> [Work request]: The expected answer comprises all lines from the entries that contain the string "each".

Pixel coordinate grounding data:
════
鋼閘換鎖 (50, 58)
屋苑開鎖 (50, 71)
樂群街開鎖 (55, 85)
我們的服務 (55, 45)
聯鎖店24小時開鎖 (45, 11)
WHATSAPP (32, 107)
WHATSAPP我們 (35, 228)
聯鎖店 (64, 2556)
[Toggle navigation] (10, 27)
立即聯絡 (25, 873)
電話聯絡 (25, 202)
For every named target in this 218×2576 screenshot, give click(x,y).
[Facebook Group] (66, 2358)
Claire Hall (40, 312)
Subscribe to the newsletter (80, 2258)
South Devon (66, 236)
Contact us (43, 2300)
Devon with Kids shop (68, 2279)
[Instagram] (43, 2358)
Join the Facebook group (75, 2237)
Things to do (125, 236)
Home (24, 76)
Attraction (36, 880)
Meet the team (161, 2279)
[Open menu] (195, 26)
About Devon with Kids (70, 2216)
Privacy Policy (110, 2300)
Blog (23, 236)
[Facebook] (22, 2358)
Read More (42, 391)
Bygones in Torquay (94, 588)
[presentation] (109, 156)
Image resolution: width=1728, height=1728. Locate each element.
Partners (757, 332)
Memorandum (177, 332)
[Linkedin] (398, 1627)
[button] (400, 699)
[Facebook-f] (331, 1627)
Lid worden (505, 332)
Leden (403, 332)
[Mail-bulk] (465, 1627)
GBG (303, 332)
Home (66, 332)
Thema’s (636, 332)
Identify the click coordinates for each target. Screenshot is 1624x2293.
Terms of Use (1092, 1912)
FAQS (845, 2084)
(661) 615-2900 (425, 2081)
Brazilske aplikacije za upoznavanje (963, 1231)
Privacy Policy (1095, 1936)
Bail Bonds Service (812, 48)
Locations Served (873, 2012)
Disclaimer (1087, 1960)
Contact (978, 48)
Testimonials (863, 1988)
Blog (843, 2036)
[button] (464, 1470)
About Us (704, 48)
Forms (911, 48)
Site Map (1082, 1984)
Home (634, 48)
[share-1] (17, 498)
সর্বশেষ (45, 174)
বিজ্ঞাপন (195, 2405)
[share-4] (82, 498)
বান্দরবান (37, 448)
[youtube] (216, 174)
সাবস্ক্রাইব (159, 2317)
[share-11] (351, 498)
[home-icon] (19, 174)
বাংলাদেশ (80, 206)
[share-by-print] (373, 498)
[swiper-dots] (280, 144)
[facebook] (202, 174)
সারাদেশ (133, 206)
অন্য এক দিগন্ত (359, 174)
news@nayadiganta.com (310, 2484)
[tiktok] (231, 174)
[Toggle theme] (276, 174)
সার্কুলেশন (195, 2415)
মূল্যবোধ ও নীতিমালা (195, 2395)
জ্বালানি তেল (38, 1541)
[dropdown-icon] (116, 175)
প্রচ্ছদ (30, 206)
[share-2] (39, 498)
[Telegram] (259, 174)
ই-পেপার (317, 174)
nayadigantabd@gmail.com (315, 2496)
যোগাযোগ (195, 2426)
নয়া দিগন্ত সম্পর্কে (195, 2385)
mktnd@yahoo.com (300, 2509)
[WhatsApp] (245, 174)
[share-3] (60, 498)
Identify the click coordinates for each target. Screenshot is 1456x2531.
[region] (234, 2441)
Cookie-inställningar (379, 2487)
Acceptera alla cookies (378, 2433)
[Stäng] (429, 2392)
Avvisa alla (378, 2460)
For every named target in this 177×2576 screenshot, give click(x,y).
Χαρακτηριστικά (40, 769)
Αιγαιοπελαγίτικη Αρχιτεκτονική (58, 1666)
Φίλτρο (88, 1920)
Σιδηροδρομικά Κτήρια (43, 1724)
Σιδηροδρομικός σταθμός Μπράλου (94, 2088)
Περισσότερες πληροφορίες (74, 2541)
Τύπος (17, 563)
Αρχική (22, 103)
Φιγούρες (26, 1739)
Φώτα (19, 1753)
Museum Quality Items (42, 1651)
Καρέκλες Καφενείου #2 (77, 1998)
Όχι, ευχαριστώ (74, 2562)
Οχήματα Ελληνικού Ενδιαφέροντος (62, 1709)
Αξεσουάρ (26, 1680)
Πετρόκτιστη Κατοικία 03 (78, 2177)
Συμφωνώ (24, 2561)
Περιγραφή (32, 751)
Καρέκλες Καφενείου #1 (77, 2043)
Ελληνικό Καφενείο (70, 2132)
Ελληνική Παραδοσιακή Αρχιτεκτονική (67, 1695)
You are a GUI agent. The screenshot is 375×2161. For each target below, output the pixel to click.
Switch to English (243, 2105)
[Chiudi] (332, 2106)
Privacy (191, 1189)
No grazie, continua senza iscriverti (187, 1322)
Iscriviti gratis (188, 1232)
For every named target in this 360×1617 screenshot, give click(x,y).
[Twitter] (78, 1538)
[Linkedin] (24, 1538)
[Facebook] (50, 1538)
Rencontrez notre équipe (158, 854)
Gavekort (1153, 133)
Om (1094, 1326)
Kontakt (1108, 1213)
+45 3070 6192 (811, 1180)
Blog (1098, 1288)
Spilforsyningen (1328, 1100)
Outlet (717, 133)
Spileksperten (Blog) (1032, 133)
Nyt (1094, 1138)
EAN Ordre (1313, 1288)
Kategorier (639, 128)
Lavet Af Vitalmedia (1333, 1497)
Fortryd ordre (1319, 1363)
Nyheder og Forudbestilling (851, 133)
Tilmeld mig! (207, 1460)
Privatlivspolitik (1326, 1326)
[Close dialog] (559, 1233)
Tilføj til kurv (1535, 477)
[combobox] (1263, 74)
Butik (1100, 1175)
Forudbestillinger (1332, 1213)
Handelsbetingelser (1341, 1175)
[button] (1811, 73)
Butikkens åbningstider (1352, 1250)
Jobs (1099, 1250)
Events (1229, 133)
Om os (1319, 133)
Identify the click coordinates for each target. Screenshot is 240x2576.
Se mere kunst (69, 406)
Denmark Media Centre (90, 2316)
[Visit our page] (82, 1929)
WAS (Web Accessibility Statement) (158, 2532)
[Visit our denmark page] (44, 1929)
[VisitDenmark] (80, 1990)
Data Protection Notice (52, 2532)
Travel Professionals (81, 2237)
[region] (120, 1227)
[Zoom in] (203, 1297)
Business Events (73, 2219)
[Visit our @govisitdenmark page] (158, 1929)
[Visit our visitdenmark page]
════
> [Output for this exercise]:
Image resolution: width=1728, height=1728. Locate each element.
Identify the click coordinates for each target. Screenshot is 1624x2293.
Identify the click coordinates for each target. Screenshot is 1456x2531.
You are a GUI agent. The screenshot is 375×2161. For each target below, output the pixel to click.
Identify the click coordinates for each target. Screenshot is 240x2576.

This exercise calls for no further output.